The Disappearing Risk-Free Rate
While that is concerning enough, I find the second “post-modern” trend even more unsettling. At the heart of practically every valuation technique that has flowed from Modern Portfolio Theory is the notion of the “risk-free” rate of interest. Think of the risk-free rate as a starting point: as you identify and categorize risks that apply to specific assets the investor’s required rate of return moves upwards in increments from the risk-free rate. Investment valuation models usually include some mathematical formula that reflects the idea of “risk-free plus risk market premium”.

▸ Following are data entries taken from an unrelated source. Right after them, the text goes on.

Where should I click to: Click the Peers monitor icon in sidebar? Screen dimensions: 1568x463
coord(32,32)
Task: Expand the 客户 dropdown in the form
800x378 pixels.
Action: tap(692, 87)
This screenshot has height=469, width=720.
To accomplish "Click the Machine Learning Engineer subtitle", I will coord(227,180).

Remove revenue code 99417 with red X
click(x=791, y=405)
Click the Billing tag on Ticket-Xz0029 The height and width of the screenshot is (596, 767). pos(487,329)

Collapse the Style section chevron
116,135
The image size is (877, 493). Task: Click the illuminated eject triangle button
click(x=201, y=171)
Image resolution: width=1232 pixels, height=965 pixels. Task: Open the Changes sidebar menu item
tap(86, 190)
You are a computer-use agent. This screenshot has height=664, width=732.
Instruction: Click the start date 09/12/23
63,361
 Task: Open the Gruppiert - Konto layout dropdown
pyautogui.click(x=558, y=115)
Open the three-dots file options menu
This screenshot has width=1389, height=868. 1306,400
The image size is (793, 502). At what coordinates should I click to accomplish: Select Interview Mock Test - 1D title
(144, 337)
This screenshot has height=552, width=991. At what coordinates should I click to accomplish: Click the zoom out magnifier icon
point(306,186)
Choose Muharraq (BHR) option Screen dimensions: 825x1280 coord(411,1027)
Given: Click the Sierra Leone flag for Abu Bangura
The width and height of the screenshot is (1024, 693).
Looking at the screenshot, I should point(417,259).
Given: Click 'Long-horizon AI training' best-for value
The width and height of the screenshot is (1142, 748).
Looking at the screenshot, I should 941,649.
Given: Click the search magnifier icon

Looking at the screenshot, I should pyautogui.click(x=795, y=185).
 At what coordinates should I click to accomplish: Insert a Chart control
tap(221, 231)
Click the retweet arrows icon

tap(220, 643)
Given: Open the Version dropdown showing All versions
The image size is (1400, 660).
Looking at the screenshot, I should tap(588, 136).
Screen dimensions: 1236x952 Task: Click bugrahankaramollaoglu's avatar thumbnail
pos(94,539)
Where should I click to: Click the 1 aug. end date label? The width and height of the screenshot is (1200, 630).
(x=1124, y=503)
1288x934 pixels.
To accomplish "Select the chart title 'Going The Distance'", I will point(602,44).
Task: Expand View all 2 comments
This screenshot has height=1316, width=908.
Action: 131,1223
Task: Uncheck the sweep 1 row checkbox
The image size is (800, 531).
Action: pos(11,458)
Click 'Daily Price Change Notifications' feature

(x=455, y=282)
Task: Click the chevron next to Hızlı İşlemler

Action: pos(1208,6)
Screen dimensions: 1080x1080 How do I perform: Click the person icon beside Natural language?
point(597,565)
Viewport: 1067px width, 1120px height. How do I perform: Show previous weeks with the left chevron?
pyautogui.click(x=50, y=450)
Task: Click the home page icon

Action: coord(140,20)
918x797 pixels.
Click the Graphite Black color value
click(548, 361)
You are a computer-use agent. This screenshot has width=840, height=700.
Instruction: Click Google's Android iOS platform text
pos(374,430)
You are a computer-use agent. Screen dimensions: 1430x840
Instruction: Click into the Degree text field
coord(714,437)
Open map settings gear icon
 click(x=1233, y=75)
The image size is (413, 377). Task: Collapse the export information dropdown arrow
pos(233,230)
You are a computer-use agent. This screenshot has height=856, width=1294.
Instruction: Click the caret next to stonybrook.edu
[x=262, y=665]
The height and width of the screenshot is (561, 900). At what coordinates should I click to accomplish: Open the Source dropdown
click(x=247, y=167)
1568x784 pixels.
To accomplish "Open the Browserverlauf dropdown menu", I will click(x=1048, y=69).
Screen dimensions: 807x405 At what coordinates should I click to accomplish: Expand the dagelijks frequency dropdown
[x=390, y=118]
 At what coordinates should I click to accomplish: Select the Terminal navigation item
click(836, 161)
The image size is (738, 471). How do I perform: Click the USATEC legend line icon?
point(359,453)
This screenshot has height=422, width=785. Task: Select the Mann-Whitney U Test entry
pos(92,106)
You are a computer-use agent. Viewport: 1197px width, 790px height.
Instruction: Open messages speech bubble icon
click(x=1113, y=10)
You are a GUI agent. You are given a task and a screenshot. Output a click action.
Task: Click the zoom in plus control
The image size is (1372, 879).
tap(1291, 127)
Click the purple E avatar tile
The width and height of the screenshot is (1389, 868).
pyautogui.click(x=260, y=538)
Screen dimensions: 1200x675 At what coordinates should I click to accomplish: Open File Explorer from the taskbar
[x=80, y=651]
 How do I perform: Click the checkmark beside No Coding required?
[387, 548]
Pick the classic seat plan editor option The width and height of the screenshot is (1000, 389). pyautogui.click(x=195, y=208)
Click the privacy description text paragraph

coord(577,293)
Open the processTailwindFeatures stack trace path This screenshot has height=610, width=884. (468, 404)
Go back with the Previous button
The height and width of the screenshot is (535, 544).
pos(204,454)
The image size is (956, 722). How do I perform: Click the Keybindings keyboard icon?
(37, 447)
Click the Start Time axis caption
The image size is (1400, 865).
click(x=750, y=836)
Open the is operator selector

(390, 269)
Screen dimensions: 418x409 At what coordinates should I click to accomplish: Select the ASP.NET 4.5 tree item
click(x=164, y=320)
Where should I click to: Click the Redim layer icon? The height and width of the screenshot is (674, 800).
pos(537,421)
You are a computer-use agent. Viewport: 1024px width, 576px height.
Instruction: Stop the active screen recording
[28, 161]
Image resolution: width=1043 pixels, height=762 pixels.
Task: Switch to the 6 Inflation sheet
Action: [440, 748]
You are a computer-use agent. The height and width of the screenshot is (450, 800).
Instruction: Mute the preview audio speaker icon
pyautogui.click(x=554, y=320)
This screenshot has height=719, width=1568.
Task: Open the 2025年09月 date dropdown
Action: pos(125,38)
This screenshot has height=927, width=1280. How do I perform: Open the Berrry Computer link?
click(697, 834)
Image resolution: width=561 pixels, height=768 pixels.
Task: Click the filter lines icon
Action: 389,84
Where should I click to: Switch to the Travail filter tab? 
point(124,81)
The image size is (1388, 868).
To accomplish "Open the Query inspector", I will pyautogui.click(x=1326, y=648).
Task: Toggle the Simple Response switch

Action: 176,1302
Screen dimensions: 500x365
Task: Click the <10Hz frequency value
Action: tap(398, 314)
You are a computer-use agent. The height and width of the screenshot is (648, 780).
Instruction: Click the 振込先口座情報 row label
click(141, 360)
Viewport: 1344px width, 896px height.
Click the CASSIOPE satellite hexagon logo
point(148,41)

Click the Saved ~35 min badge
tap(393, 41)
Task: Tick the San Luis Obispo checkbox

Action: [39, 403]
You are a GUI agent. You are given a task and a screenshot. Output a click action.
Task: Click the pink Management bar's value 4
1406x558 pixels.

For the entire time that MPT has been around the proxy for the risk-free rate has been the US Treasury bond (or note, or bill). The US had established itself as the world’s reigning economy and financial center long before Markowitz’s 1952 paper – that transition really happened when the world went off the Bank of England-centric gold standard in the years following the First World War and never went back. Now US government debt is teetering on the edge of losing its longstanding preeminence, and in the current climate there is even a plausible case to make that the government will at some point in the not too distant future default on certain existing obligations. Whether or not this happens – and I for one believe that ultimately cooler heads will prevail – the fact is fairly indisputable that Treasury debt today substantially lacks the robust “risk-free” nomenclature. It may still be less risky than just about anything else in the market, but that just means that the whole risk curve has shifted upwards and everything in effect is a risk asset. And those time-honored valuation models are rendered much less useful.
Into the Future
At MVCM these problems have been occupying our attention on a constant basis since the market meltdown in 2008. We will by no means claim to have all the answers at our fingertips. But we strongly believe that the investment assets we will be evaluating for portfolio decisions in the months and years to come require different tools than the ones we have become comfortable using over the last thirty years. Post-modern does not have to mean, as it often does in various arts and humanities usages, jarringly chaotic, confusing or depressing. The challenge is to incubate, develop and deploy tools that work within the practical contours of post-modern markets.